I suppose the daily plans of a dog are pretty different from that of a human, but Diggedy couldn’t have known what we was getting himself into when he joined the people streaming past his house. He wouldn’t have known that it was the second day of a weeklong race. He couldn’t have known how far we were traveling, or when he’d have access to food and water, or where he’d sleep that night. An adventure was presented and, very simply, he set out.
It is now time for the infamous Stage 4, loved and feared for its length. This year’s Stage 4 is 47 miles. Diggedy trots off the start line with all the runners. Surely, this dog hasn’t run 47 miles continuously before, and, surely, he has no idea that this is what’s ahead. No matter, he’s off. About a half day later, Diggedy crosses the finish line, having reportedly taken the day as casually as he ran the other two, running and resting as he wished.

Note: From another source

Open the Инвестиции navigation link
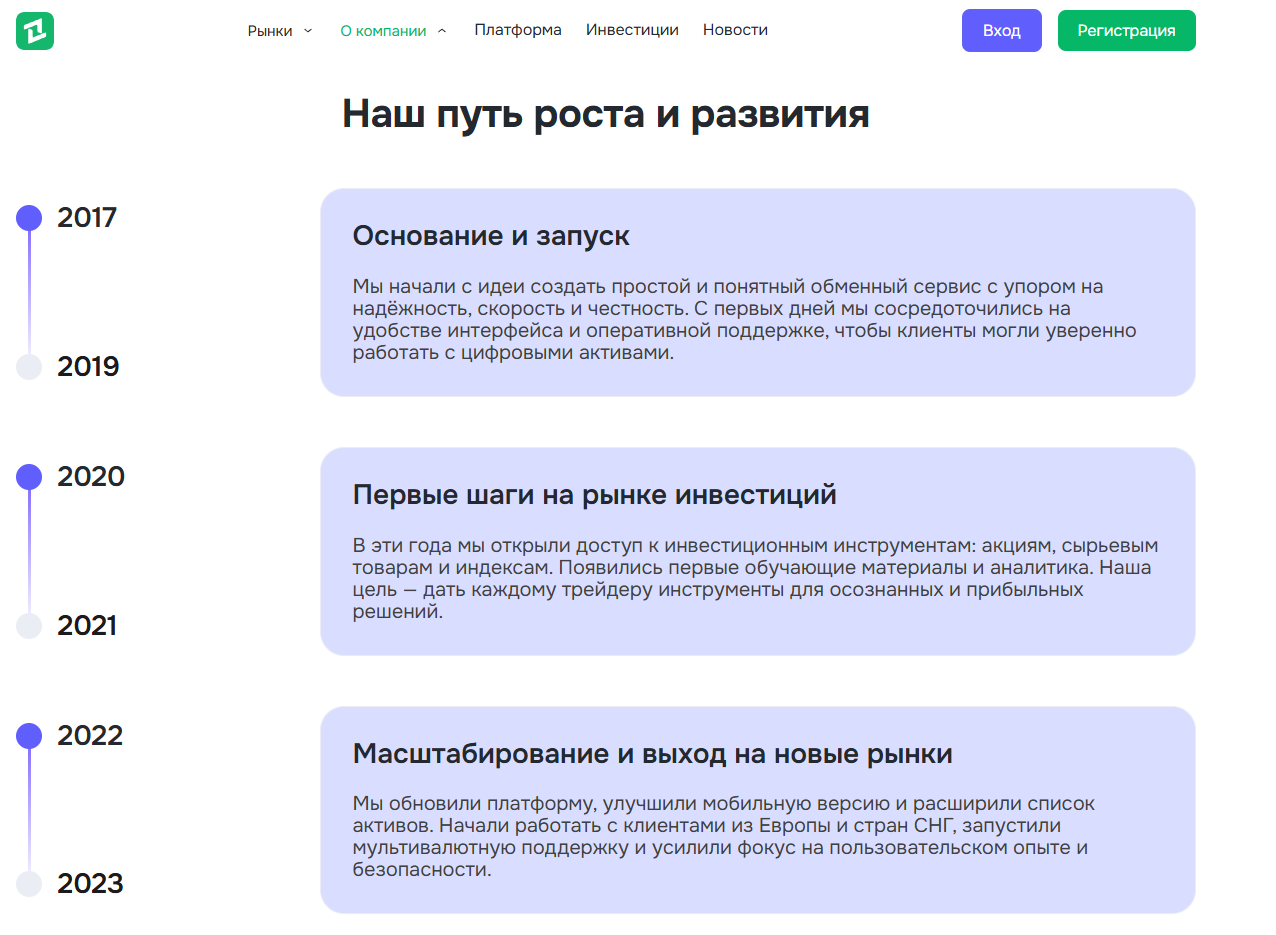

Competitors are given a little less than a day and a half to complete Stage 4. Those who finish fast like Diggedy get a whole rest day before Stage 5. At the bivouac on the rest day, Diggedy takes occasional strolls through the sand dunes around camp and long naps in the shade. He collects belly rubs from runners, and he’s reportedly fed and watered well by the race organization. Near sunset, while I am out on my own recovery walk, I see him strolling in the sand. While most of us runners hobble around whilst tired, stiff, and blistered, Diggedy has pep in his step and a doggy smile on his face. Very clearly, this creature was meant to roam.

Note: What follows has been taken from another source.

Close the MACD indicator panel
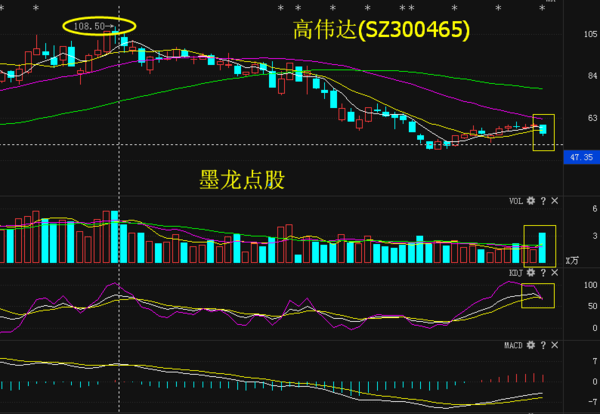Screen dimensions: 600x414 (x=555, y=344)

Stage 5, a marathon’s distance, comes and goes, and so does Diggedy. Then, there’s Stage 6, a short charity walk to the Marathon des Sables’s ultimate finish line. Of course, Diggedy is there again. All told, and not counting any of the distance where he strayed off course to visit with donkeys or sit in the shade or do whatever else it is that Diggedy does, he’s traveled about 120 miles in six days.
Karen, his owner, awaits at the finish line to pick up her adventure boy. By car, he travels those 120-odd miles back to his home, back to the village of Tissardmine, back to morning and evening walks with Karen and her other dog Lucluc, back to roaming the village, and back to napping in the shade. Karen explains all this on her inn’s Facebook page, emphasizing all the sleeping Diggedy does in the days after the race.
Diggedy’s big adventure must have inspired, I don’t know, millions of people. There were about 1,000 of us out in the desert and his adventure went viral on the internet. I mean, for Pete’s sake, the New York Times published an article about Diggedy. But the question is, why? What exactly is so enlivening about a dog joining–and finishing–a weeklong running race?
Could it be at least in part his spontaneity, how he just forged out on an unknown path, that inspires us? The Marathon des Sables is marketed as among the harder running races out there. It’s a bucket-list item that many of us spend ages preparing mentally and physically for. But on a random Monday morning in early April, with no training, no preparation, and no warning, a dog called Diggedy joined a caravan of 800 runners, their and therefore his destination unknown.
We live in an age where regiment has become a defining factor of human existence, where our days are scheduled from before sun up to after sun down and where we plan to run a race in the Sahara Desert a year in advance. It also seems that, despite this, a desire for freedom remains part of our humanity, too. And so, the floppy-eared, free-spirited Diggedy and his 120 miles of running remind us all of the joy in having room to roam.